# Monchi: "Milan fallito, non vogliamo fare la sua fine."



## Toby rosso nero (19 Luglio 2018)

Durante la conferenza di presentazione di Justin Kluivert, Monchi non risparmia stoccate velenosissime contro il Milan:

"Non voglio fare cose che mettano in difficoltà il club, Un esempio? Una squadra importante italiana che è fallita, un esempio di squadra fortissima che attualmente è stata squalificata dall'Europa.

L'anno scorso, di questi tempi, si parlava di una squadra che stava facendo un bellissimo e ricco mercato, poi.."

Stoccata anche all'Inter:
"Poi c'è chi non può far mercato per decisione dell'UEFA..."


----------



## Ilruggitodellapantera (19 Luglio 2018)

Toby rosso nero ha scritto:


> Durante la conferenza di presentazione di Justin Kluivert, Monchi non risparmia stoccate velenosissime contro il Milan:
> 
> "Non voglio fare cose che mettano in difficoltà il club, Un esempio? Una squadra importante italiana che è fallita, un esempio di squadra fortissima che attualmente è stata squalificata dall'Europa.
> 
> ...
----------------------------------------
Compiti:
A. Elenca tutte le squadre di calcio e gli organismi calcistici nominati esplicitamente nel testo di partenza.
B. Nel testo di partenza, perché Monchi porta l'esempio di una squadra importante italiana?
----------------------------------------
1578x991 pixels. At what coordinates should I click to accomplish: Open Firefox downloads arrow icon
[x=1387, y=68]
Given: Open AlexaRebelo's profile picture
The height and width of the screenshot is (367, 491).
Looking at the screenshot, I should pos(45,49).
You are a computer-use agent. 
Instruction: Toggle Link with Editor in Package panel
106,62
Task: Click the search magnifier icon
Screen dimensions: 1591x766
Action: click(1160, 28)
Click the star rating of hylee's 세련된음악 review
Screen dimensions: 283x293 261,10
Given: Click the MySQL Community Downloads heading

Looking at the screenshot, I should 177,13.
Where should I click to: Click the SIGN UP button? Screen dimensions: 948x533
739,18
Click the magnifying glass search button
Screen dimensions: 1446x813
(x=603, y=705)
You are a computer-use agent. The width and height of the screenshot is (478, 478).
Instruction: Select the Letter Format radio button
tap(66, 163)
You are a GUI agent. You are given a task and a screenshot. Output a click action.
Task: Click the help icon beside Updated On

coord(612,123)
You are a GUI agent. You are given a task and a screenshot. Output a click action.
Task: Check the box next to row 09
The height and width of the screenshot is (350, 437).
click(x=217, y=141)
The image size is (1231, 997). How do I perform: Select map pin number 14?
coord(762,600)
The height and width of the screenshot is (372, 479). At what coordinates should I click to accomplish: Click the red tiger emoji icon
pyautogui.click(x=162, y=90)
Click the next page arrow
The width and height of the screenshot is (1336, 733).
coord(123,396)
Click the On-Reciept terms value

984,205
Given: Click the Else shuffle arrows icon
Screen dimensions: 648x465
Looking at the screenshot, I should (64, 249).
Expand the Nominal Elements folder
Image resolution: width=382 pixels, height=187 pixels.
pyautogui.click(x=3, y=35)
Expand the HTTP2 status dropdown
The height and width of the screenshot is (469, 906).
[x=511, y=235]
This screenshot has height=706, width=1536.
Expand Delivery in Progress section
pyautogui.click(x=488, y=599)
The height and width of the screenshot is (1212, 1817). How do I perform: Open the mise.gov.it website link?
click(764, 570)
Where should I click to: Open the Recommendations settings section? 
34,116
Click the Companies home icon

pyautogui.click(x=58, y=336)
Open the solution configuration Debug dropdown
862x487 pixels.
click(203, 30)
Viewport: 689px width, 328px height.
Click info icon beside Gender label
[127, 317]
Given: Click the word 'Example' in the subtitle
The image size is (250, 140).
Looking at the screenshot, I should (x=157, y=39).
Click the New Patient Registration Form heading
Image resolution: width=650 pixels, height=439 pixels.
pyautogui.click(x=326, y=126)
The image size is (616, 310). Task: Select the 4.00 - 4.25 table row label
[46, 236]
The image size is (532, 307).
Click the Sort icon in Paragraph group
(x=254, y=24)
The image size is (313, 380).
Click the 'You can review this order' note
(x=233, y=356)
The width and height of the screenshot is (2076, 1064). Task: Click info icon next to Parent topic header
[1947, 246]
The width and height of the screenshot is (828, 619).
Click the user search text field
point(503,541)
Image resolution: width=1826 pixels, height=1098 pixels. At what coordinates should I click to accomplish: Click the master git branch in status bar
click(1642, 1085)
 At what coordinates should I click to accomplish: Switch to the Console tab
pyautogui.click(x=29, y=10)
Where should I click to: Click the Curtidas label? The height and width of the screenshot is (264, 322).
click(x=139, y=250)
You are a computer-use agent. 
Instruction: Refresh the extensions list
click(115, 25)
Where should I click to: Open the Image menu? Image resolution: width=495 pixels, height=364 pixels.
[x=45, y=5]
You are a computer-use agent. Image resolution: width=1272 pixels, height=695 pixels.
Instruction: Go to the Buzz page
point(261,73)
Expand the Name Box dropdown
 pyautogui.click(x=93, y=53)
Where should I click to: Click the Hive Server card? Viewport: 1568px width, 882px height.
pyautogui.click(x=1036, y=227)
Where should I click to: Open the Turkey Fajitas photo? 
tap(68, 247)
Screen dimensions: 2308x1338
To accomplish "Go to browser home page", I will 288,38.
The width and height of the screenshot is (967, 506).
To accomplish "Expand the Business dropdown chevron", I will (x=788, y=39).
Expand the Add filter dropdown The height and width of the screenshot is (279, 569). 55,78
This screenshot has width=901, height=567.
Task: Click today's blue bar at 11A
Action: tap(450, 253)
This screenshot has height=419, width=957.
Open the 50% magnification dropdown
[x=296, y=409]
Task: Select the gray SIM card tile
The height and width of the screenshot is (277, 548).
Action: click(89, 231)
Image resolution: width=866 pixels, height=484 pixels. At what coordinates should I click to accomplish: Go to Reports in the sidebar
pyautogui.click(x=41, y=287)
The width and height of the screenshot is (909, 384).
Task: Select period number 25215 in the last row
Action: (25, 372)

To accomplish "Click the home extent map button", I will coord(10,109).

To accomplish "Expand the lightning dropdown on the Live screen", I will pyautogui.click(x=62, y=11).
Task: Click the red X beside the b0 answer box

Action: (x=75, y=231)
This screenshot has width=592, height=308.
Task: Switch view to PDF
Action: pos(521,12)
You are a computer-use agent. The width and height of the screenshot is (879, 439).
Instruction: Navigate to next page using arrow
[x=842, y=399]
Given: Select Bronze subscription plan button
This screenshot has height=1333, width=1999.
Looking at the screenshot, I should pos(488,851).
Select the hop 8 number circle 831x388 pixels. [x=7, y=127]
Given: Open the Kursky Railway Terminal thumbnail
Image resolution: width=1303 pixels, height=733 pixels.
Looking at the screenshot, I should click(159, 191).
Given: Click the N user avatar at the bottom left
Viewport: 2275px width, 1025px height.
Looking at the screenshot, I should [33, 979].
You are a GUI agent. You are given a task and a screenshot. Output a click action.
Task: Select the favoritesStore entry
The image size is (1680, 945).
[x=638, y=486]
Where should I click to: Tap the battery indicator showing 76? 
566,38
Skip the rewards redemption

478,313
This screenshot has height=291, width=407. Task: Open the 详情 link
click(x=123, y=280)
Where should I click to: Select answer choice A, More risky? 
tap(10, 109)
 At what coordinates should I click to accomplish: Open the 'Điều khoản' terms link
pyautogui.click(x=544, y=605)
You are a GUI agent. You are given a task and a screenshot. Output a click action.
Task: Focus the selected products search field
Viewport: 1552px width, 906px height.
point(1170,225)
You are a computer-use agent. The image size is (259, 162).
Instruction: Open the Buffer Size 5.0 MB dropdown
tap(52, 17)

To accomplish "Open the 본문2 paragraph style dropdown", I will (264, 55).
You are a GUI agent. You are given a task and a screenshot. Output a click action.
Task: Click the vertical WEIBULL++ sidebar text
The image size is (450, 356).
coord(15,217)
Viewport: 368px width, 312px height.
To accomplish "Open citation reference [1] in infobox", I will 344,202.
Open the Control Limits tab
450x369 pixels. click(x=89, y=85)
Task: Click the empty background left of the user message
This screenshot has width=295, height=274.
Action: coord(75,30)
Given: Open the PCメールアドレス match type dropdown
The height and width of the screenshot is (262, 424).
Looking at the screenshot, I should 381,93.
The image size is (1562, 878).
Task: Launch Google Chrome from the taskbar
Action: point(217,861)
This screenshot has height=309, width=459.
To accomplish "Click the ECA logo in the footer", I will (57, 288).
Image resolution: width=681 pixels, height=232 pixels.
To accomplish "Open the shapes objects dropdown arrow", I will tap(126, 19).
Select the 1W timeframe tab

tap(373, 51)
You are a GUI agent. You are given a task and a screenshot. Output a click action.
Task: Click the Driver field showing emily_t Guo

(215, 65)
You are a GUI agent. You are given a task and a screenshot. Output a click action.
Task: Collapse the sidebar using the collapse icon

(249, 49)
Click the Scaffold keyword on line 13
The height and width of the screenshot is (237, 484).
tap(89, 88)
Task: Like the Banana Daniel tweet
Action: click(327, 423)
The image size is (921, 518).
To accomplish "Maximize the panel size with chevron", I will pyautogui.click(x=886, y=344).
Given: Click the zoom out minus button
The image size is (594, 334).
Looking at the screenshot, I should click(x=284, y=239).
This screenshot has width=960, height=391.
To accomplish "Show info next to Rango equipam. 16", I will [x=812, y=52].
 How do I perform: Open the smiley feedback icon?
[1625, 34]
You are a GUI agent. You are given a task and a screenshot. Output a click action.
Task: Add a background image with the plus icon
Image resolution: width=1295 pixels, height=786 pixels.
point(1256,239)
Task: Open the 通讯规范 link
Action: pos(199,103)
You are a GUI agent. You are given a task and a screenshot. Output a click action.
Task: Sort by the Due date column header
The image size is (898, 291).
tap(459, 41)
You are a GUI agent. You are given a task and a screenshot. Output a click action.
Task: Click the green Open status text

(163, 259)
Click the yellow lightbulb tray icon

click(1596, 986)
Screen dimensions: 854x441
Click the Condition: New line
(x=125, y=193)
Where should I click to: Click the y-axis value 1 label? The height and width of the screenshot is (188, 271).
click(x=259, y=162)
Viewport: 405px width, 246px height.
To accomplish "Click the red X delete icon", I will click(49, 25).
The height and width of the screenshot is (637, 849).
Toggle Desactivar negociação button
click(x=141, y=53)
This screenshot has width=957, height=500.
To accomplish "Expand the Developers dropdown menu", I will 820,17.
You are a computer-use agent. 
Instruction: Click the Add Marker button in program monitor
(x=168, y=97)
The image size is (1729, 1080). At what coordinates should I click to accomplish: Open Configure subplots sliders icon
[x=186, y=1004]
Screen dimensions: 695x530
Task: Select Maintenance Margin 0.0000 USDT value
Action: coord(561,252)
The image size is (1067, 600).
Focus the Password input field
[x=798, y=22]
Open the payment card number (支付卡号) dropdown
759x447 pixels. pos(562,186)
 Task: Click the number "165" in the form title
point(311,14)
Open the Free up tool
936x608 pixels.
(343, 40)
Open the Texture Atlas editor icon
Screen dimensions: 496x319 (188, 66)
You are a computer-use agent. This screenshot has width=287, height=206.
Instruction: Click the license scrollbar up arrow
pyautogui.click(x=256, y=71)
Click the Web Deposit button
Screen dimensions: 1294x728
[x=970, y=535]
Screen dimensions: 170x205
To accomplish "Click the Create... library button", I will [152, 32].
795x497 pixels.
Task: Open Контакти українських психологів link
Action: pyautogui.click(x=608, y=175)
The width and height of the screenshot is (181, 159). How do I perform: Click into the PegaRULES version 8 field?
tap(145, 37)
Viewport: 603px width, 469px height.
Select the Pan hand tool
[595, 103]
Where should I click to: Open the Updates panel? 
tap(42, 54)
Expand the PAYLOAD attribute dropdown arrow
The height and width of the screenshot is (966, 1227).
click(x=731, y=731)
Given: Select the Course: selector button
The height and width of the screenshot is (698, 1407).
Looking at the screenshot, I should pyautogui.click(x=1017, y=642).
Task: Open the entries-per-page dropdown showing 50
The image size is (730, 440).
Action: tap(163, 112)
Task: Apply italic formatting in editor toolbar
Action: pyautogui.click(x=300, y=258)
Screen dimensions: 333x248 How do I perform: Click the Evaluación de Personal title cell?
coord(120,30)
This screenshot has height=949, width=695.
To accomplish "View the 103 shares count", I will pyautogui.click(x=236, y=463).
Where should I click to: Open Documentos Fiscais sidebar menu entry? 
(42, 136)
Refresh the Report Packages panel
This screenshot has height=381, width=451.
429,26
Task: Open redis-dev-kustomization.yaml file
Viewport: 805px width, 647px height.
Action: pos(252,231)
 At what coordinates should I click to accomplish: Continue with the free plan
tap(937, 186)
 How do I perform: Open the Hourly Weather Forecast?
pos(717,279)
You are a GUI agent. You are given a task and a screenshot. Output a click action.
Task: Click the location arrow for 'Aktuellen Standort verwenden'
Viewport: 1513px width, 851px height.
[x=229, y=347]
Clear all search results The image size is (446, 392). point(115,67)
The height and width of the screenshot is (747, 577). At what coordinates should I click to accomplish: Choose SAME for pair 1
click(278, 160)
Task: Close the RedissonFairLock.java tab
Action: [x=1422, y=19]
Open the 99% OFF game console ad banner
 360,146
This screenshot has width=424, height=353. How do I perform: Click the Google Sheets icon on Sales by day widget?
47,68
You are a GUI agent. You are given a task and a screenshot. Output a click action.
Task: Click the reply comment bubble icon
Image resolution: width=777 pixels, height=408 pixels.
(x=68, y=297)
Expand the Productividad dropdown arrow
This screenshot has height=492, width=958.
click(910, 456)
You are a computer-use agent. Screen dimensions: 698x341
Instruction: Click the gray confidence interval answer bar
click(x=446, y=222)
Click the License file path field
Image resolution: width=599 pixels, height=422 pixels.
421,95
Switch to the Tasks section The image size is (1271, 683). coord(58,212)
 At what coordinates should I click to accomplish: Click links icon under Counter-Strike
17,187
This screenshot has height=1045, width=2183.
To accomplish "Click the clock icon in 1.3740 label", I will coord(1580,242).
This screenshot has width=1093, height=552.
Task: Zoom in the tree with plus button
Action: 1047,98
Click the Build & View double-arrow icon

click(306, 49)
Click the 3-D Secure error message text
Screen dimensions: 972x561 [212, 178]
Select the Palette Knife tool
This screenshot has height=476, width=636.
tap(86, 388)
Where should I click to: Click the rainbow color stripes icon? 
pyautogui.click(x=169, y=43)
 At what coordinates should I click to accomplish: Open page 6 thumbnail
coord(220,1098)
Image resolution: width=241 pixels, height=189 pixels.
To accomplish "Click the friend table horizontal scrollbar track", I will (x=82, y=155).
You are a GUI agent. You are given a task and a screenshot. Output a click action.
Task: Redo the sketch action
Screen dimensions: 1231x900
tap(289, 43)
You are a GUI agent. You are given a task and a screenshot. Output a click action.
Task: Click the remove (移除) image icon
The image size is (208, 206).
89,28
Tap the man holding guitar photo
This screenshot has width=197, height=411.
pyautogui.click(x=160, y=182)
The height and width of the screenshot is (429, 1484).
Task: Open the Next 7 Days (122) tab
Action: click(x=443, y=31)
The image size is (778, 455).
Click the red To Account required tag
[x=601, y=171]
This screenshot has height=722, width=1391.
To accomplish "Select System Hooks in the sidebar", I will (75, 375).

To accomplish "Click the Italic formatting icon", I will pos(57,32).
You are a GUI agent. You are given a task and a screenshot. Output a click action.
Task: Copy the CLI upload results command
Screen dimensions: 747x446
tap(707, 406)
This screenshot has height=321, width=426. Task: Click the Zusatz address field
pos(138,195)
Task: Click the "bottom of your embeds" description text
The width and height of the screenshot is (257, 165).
----------------------------------------
Soluzioni:
A. Milan, Inter, UEFA

B. La porta come esempio di ciò che non vuole fare, cioè cose che mettano in difficoltà il club. Secondo lui si tratta di una squadra fortissima che è fallita ed è stata squalificata dall'Europa, dopo che l'anno prima si parlava del suo mercato bellissimo e ricco.